YOUR OBJECTIVE |
In the listing below, copy the lines from the line with "Given: Click rotate" to the line with "Action: click(x=1193, y=486)", keeping every character unchanged and including both of those lines.

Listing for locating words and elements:
%%
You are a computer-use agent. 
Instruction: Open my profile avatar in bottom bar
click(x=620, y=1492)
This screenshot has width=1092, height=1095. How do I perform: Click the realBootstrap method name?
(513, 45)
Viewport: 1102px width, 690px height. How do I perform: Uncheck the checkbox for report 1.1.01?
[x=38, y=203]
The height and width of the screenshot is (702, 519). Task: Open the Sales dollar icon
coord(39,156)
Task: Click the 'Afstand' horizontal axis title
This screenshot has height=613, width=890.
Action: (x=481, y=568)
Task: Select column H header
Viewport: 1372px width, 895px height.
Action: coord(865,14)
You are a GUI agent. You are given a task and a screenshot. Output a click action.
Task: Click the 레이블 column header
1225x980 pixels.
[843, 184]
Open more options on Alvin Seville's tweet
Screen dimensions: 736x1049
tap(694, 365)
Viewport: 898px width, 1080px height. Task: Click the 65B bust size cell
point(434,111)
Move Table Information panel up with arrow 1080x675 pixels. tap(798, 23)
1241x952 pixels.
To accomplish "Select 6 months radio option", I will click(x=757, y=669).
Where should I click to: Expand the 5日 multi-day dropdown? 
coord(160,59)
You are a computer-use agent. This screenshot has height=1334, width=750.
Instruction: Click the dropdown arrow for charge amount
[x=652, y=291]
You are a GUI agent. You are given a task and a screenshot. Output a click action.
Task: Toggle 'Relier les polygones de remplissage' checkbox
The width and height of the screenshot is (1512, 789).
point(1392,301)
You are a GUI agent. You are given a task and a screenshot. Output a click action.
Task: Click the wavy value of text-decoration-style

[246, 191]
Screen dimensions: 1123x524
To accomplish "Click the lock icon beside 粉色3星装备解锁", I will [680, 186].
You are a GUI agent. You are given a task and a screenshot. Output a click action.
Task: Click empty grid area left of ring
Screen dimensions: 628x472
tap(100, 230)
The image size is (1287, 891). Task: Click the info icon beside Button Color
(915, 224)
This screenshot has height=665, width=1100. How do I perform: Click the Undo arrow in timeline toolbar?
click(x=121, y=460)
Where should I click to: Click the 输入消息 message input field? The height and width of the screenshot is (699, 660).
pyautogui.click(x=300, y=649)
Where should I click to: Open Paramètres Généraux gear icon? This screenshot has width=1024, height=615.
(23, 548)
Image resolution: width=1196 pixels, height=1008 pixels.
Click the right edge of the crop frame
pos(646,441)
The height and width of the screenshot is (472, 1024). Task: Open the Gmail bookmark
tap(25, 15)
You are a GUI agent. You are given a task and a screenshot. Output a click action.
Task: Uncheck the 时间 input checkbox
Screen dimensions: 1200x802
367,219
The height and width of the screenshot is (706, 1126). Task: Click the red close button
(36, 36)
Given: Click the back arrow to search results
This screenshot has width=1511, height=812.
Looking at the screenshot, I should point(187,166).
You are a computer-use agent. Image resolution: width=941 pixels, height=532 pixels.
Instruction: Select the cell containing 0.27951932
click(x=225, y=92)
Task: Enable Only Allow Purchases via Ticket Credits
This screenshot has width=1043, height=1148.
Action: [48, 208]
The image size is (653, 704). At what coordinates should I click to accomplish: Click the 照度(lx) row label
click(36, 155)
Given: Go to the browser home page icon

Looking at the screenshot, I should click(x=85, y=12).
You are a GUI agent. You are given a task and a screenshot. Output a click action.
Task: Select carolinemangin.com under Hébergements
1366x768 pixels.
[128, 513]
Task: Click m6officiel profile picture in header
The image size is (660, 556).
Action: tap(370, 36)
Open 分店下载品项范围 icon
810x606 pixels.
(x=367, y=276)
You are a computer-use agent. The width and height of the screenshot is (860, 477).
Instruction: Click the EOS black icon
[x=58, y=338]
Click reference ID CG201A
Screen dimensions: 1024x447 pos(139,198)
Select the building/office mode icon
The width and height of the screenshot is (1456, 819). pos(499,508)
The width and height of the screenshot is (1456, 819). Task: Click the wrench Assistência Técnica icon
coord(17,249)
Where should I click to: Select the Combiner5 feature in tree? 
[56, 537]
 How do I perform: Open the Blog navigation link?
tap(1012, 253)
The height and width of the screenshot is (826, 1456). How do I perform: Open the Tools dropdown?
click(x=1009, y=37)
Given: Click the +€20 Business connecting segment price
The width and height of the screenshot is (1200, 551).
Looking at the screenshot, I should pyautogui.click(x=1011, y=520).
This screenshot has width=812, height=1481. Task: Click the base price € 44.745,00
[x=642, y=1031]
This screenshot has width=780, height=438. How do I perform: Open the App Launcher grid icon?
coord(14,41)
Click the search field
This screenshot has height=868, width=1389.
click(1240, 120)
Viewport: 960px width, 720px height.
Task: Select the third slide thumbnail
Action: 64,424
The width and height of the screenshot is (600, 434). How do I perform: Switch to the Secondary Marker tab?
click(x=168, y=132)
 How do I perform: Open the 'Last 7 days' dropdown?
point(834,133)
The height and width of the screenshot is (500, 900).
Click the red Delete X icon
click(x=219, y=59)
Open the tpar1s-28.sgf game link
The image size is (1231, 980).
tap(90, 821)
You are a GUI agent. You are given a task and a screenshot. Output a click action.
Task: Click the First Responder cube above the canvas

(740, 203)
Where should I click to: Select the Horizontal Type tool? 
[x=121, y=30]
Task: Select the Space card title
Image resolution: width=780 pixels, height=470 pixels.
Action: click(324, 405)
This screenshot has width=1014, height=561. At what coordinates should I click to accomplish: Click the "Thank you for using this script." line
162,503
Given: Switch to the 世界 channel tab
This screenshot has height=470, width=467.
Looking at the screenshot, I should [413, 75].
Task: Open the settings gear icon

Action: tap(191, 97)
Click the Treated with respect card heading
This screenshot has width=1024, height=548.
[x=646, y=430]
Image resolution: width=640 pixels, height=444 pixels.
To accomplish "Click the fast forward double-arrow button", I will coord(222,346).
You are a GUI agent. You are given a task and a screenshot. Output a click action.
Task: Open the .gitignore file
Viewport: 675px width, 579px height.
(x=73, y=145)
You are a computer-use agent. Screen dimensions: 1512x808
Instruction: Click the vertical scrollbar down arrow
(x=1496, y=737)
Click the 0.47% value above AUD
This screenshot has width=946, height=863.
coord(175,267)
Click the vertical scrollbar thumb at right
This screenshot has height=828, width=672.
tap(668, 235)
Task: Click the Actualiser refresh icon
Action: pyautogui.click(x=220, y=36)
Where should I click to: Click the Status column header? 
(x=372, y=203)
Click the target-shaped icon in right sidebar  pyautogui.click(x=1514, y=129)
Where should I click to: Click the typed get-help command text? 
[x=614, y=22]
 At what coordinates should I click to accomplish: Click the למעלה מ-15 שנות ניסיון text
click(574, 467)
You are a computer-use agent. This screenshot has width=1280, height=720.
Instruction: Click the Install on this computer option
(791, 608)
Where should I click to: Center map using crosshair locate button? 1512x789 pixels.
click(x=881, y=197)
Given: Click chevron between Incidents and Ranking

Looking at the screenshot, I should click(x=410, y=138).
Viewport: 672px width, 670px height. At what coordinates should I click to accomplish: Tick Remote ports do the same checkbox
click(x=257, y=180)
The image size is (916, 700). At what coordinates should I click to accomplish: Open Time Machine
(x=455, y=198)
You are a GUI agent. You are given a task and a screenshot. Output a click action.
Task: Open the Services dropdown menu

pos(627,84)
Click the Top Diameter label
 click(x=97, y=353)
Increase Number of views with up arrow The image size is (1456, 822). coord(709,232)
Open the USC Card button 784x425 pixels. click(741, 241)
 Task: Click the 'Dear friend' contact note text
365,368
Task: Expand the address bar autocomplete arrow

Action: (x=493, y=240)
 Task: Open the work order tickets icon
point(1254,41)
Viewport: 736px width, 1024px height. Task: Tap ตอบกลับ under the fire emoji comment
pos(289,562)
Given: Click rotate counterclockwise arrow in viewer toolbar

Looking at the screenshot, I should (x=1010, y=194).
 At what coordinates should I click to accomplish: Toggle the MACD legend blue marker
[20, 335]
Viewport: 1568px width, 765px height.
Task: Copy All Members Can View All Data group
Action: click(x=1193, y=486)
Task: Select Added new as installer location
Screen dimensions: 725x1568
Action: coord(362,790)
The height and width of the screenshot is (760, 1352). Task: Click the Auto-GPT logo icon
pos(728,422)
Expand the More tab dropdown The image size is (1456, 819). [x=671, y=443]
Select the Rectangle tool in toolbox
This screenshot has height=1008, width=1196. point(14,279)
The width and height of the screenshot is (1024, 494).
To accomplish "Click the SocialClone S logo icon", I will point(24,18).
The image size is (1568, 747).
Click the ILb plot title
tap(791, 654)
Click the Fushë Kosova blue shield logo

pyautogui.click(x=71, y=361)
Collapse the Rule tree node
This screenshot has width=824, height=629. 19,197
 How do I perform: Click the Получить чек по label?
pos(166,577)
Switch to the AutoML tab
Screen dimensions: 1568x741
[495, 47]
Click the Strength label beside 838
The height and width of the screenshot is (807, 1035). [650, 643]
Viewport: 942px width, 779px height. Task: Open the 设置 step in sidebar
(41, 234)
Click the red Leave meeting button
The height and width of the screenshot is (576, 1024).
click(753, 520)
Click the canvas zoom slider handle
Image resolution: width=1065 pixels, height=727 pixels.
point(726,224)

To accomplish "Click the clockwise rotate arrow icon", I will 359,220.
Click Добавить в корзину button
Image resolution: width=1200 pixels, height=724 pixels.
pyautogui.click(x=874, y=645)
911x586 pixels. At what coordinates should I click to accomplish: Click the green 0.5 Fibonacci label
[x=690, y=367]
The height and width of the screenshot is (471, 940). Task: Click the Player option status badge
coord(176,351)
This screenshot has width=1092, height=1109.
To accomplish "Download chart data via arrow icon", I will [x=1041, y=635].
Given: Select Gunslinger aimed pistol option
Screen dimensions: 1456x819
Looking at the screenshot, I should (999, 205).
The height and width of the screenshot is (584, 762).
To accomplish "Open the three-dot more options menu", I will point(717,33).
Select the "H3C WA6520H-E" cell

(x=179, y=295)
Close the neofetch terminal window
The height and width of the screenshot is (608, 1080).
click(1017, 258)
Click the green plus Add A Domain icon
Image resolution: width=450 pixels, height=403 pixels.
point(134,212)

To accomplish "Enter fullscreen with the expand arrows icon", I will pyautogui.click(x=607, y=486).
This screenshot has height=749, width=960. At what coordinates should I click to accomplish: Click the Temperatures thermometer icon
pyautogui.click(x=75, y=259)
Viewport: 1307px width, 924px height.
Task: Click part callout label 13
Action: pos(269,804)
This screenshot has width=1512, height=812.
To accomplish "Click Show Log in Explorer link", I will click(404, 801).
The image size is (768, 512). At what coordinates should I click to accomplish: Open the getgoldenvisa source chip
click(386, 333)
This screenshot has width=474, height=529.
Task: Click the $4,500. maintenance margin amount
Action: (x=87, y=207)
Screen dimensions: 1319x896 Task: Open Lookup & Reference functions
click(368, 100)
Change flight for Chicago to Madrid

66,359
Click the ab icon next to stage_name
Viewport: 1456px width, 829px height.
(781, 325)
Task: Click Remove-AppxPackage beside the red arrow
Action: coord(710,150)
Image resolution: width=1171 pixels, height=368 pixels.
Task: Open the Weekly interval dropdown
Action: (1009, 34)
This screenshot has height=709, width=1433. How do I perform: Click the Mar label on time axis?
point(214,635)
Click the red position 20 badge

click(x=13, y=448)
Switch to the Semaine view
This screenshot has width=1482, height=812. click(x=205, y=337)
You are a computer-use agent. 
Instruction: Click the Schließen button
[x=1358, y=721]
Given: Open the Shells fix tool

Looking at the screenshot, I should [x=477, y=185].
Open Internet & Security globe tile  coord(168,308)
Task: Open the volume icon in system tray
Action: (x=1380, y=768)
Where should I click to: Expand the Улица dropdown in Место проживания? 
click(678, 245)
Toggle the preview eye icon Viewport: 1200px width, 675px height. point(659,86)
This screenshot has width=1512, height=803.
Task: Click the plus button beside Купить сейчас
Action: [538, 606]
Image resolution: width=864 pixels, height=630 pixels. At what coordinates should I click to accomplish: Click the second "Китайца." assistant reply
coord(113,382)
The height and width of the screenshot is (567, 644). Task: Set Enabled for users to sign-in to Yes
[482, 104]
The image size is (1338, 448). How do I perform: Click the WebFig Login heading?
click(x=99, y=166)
%%
THE RESPONSE |
Given: Click rotate counterclockwise arrow in viewer toolbar

Looking at the screenshot, I should (x=1010, y=194).
 At what coordinates should I click to accomplish: Toggle the MACD legend blue marker
[20, 335]
Viewport: 1568px width, 765px height.
Task: Copy All Members Can View All Data group
Action: click(x=1193, y=486)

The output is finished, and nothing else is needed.